Y ahí estaba, esperándolo en el balcón de mi casa. En la oscuridad me escondía divisando el balcón de Laker con unos binoculares; quería sorprenderlo.
Diez minutos.
Veinte minutos.
Una hora.
Dylan Laker no apareció. Cuando estaba dándome por vencida, de pronto se presentó. Estaba llorando, tomo algunas cosas de su habitación y las introdujo en su mochila.
Unos segundos después, lo vi salir de casa y una madre preocupada y angustiada iba tras de él.
—¿A dónde vas Dylan? Por favor, ya basta —lloriqueó, sollozó y agrego—: ¡No es tu culpa hijo!
La señora Laker quería alcanzarlo, pero era muy tarde. Dylan corrió más veloz y desapareció de la vecindad.
Sin pensarlo dos veces, me apresuré a perseguirlo. Salí de casa sigilosamente.

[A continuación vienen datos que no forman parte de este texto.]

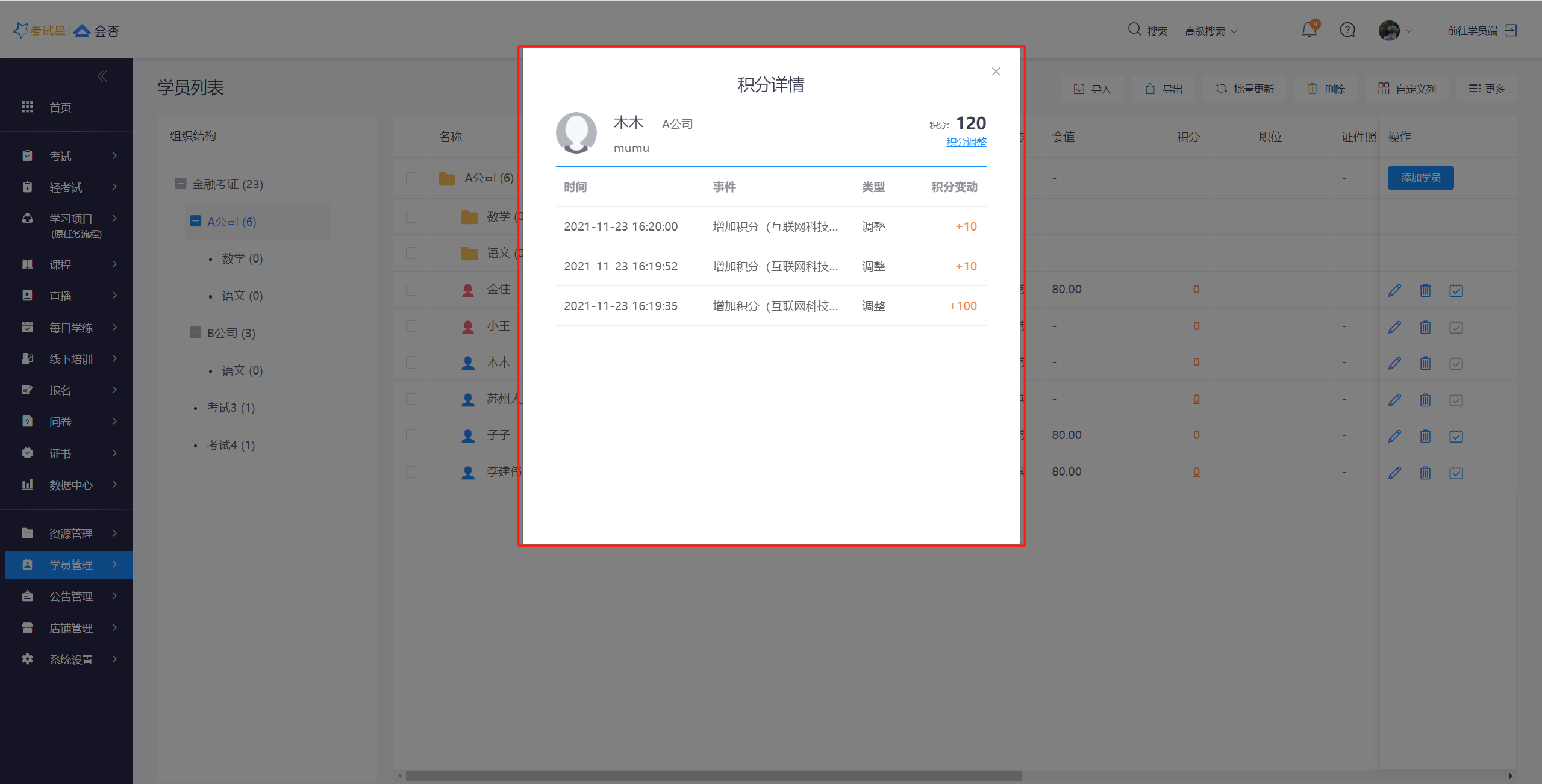The height and width of the screenshot is (784, 1542).
Task: Click the trash icon in 小王 row
Action: (x=1425, y=327)
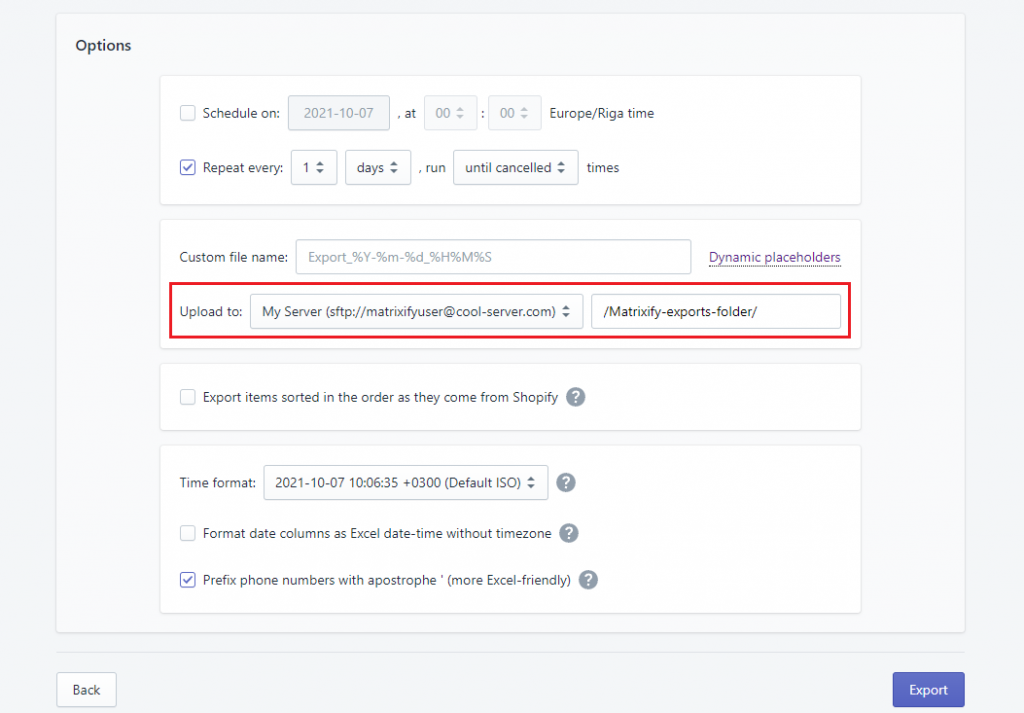This screenshot has width=1024, height=713.
Task: Open the 'until cancelled' run dropdown
Action: [x=515, y=167]
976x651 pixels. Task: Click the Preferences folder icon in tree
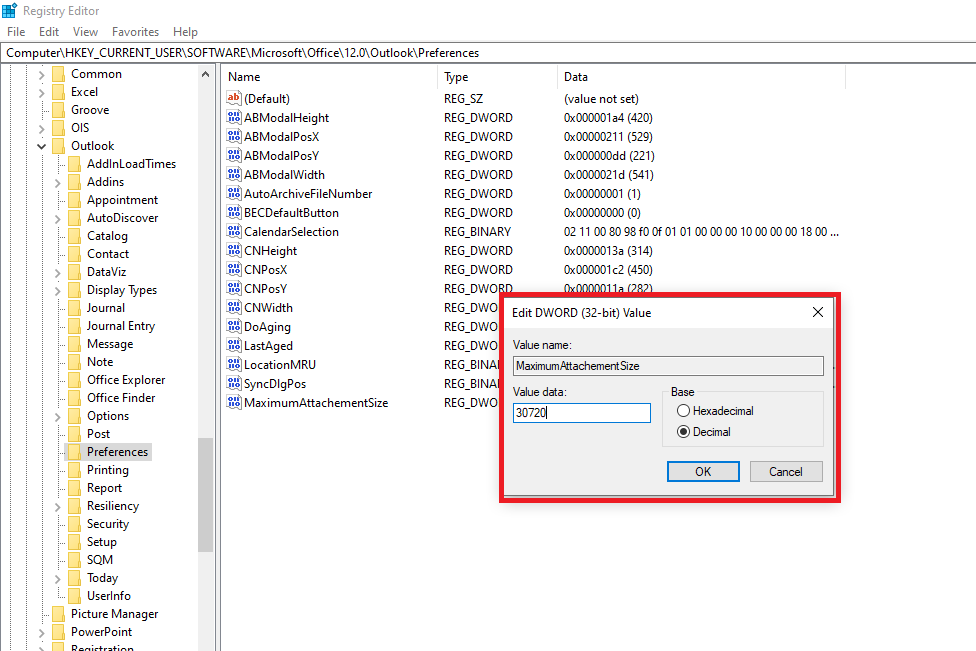click(74, 452)
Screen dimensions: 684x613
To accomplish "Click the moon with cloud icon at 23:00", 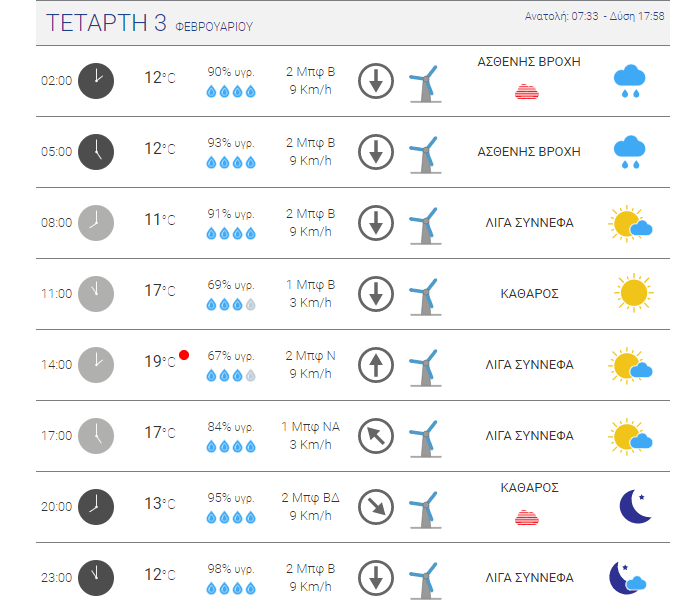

¡Lo había conseguido! Había encontrado el paradero de Dylan Laker, estaba en el parque del vecindario. Golpeaba y golpeaba sin parar un viejo árbol con sus puños; sus nudillos estaban ensangrentados y heridos.
No podía pararlo con palabras, una persona en ese estado no escucharía. Sin embargo, con una acción se detendría.
Y lo abracé, lo abracé fuertemente por detrás. Y de pronto, Dylan Laker se detuvo.